The cesium compound Cs4O6 undergoes a phase transition from a state with indistinguishable molecular O2x- entities to a state with well- defined singly charged superoxide O2- and doubly charged peroxide O22- anions, which is accompanied by a corresponding change in charge transport dynamics. These results are supposed to shed new light on the mechanism of Verwey-type charge ordering phenomena.
“The Verwey-type transition in the cesium oxide Cs4O6 is conceptually more simple than the original one in Fe3O4” states Peter Adler, the first author of the study. Whereas in Fe3O4 the charge order state is complex and it is difficult to identify individual charge states the situation is more unambiguous in Cs4O6 as the molecular entities in the charge ordered state reveal the typical structural and magnetic features of the constituting paramagnetic superoxide and diamagnetic peroxide units.
The authors have established the properties of Cs4O6 by using several experimental techniques, namely neutron diffraction for the study of the crystal structure as well several spectroscopic techniques for verifying a charge localization transition which is a typical hallmark for Verwey-type charge ordering processes.
By contrast to Fe3O4 the present compound Cs4O6 remains magnetically disordered down to a temperature of -271°C which is only two degrees above the absolute zero point and it is much less conducting than Fe3O4. The molecular nature of the basic building units and the peculiar features of Cs4O6 should be favorable for disentangling the complex interplay of the charge, spin, and lattice contributions to Verwey-type charge ordering phenomena. The intertwining of the different degrees of freedom may in the future even be used to control new materials functionalities through the Verwey transition.
Contemporary examples for functional materials properties related to mixed-valence are high-temperature superconductivity in copper oxide-based superconductors where the superconducting state competes with a magnetic and charge order state or very large (“colossal”) magnetoresistance effects in certain manganese oxides which occur in the vicinity of a transition from a delocalized to a more localized mixed-valence state.
Accordingly, unravelling the mechanism of charge ordering processes in mixed-valence compounds is an important subject in materials science. The breakthrough of the present study is the observation of such charge ordering in a relatively simple crystal structure where novel physical phenomena is expected to emerge from intertwining of degrees of freedom pertinent to the well-defined electronically active oxygen molecular units.
The work was partly performed within the project LEMSUPER (Light Element Molecular Superconductivity) which was supported by the EU Seventh Framework Programme (FP7). Further on, the work was supported by the Slovenian Research Agency. The research involved cooperation of several institutions in Germany and Slovenia, namely the Max Planck institutes for Chemical Physics of Solids in Dresden and for Solid State Research in Stuttgart, the Helmholtz Centre for Materials and Energy in Berlin, the Justus-Liebig University in Giessen, the Jožef Stefan Institute in Ljubljana and the University of Ljubljana.

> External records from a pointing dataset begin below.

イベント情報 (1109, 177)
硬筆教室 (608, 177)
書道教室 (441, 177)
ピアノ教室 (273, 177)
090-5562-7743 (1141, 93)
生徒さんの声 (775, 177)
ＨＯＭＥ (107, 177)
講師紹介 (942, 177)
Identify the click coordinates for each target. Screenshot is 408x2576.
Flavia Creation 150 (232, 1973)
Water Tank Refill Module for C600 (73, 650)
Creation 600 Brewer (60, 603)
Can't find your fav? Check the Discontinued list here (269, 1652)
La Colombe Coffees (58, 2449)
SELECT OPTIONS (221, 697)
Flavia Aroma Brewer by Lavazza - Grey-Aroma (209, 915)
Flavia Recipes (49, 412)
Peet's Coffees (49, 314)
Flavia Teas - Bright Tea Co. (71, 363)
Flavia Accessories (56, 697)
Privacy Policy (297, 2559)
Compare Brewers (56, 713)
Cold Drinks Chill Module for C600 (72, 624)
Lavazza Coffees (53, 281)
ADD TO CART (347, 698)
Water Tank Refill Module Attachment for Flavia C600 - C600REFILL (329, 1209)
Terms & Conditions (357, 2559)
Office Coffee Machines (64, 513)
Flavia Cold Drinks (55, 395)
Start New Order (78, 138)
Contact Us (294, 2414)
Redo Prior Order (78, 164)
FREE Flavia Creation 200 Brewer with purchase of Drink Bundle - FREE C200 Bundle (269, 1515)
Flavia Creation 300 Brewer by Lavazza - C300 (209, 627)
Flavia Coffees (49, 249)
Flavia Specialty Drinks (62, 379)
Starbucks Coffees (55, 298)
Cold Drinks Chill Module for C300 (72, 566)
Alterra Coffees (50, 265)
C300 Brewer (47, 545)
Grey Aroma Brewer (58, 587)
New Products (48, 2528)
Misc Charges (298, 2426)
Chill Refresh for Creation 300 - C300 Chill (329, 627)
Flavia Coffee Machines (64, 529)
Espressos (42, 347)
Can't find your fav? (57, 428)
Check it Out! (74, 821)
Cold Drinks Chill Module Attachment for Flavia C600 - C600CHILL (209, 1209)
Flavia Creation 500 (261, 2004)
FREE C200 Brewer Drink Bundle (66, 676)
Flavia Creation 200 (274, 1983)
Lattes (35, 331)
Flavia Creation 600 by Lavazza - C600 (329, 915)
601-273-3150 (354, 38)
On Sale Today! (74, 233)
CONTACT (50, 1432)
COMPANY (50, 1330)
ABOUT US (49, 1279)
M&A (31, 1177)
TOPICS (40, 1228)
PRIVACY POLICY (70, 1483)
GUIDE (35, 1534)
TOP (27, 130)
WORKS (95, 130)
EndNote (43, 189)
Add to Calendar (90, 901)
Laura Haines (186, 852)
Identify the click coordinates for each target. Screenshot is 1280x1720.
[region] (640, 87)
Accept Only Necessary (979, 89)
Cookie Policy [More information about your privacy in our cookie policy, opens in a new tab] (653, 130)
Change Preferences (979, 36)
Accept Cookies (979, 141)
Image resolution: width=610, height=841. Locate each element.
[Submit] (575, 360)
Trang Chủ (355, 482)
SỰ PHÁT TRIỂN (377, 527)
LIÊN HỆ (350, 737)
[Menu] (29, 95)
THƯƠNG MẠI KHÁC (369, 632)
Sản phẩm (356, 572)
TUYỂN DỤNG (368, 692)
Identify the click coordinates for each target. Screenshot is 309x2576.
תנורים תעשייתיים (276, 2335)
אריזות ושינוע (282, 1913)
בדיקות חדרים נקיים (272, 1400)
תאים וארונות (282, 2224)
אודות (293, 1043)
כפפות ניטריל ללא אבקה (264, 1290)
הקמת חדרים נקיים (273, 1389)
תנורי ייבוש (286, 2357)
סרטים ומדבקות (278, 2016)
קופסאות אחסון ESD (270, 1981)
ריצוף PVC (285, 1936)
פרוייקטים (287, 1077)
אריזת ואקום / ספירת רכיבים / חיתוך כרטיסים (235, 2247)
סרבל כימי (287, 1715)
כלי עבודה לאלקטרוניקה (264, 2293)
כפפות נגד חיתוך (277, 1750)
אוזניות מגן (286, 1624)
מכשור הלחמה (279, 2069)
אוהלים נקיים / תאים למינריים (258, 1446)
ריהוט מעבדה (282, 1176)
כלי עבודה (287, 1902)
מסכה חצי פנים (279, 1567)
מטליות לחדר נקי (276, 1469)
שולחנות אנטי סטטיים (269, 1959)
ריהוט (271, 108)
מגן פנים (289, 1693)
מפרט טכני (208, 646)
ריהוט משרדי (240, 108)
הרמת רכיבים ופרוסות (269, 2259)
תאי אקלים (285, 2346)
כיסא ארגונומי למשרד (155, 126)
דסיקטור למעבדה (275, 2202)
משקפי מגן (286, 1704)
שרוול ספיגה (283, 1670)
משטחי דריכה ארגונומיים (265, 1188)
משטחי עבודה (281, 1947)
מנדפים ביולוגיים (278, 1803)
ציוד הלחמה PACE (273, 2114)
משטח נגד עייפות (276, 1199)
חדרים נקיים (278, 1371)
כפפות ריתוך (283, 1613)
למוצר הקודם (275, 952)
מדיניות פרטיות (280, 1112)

The research at the Max Planck Institute for Chemical Physics of Solids (MPI CPfS) in Dresden aims to discover and understand new materials with unusual properties.
In close cooperation, chemists and physicists (including chemists working on synthesis, experimentalists and theoreticians) use the most modern tools and methods to examine how the chemical composition and arrangement of atoms, as well as external forces, affect the magnetic, electronic and chemical properties of the compounds.
New quantum materials, physical phenomena and materials for energy conversion are the result of this interdisciplinary collaboration.
The MPI CPfS is part of the Max Planck Society and was founded in 1995 in Dresden. It consists of around 280 employees, of which about 180 are scientists, including 70 doctoral students.